The sheer shock factor and trauma of a car accident have the potential to change how someone behaves temporarily. They might be more withdrawn or sad or require more alone time to reflect.
These are all normal behaviors, but some behaviors can also signal a traumatic brain injury (TBI). Sometimes, people may become more moody, depressed, and irritable after a car accident. They may also appear different as they look around the room or have trouble focusing, moving, and thinking.
If you notice these signs in yourself or someone else, consider seeking medical help to diagnose or rule out a TBI. Doctors can begin the diagnostics process using the Glasgow Coma Scale. This scale assesses the severity of a brain injury from 3 to 15. The higher the number, the more severe the TBI may be.

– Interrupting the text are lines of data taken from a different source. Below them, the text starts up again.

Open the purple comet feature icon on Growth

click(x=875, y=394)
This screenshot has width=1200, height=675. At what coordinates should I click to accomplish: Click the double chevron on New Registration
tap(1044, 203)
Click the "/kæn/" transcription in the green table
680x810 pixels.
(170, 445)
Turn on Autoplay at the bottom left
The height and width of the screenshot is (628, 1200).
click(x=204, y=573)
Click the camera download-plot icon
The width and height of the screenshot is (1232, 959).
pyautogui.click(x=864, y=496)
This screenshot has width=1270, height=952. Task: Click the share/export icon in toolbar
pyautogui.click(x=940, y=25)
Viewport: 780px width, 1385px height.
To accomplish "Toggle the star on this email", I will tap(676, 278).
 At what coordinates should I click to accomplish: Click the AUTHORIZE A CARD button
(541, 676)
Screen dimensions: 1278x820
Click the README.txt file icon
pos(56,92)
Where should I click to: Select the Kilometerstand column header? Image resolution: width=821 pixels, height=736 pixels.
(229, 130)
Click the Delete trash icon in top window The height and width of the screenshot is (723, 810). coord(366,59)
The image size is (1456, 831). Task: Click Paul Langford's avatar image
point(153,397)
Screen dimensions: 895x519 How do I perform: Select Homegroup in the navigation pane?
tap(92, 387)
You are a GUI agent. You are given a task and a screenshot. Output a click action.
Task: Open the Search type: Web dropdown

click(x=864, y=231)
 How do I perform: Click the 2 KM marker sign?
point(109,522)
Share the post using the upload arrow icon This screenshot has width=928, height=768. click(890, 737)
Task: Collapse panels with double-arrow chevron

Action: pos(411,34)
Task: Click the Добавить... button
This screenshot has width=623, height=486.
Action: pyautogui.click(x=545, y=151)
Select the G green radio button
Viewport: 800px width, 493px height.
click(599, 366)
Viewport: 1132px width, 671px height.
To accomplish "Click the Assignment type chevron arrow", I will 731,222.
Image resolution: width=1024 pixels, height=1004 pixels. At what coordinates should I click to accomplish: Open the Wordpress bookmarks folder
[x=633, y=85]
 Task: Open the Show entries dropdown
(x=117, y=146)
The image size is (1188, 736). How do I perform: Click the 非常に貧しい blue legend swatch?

They may also perform imaging tests to show swelling, clotting, bruising, bleeding, or fractures. Mild TBIs can often be managed with over-the-counter pain medication, but severe ones may require surgery, medicine, and a multitude of hospital treatments.
Anyone who has experienced a severe TBI may also require rehabilitation to improve their lost or impacted functions. This can sometimes require the assistance of several experts such as physical therapists, occupational therapists, neurologists, and speech pathologists.
Car accidents can take their toll on your physical health, but one of the less often spoken about repercussions relates to your mental health. Some people find themselves reliving the accident in their minds and may also experience anxiety, stress, depression, anger, fear, sleep issues, and post-traumatic stress disorder (PTSD).
Some people might withdraw from their loved ones, stop driving, and avoid the area where their accident happened. They might also have significant changes in their behavior, such as not partaking in activities they once loved, avoiding social interactions, and not going to work.
Addressing any mental health issues post-accident is just as crucial as those relating to your physical health. If you or a loved one shows these symptoms, consider contacting a mental health expert for advice and help.
Identifying and acting on specific car accident symptoms can sometimes be a matter of life or death. Often, your health and wellbeing going forward can also depend on getting treatment for them. Consider paying a visit to a medical professional without delay if you’ve experienced any of these symptoms above.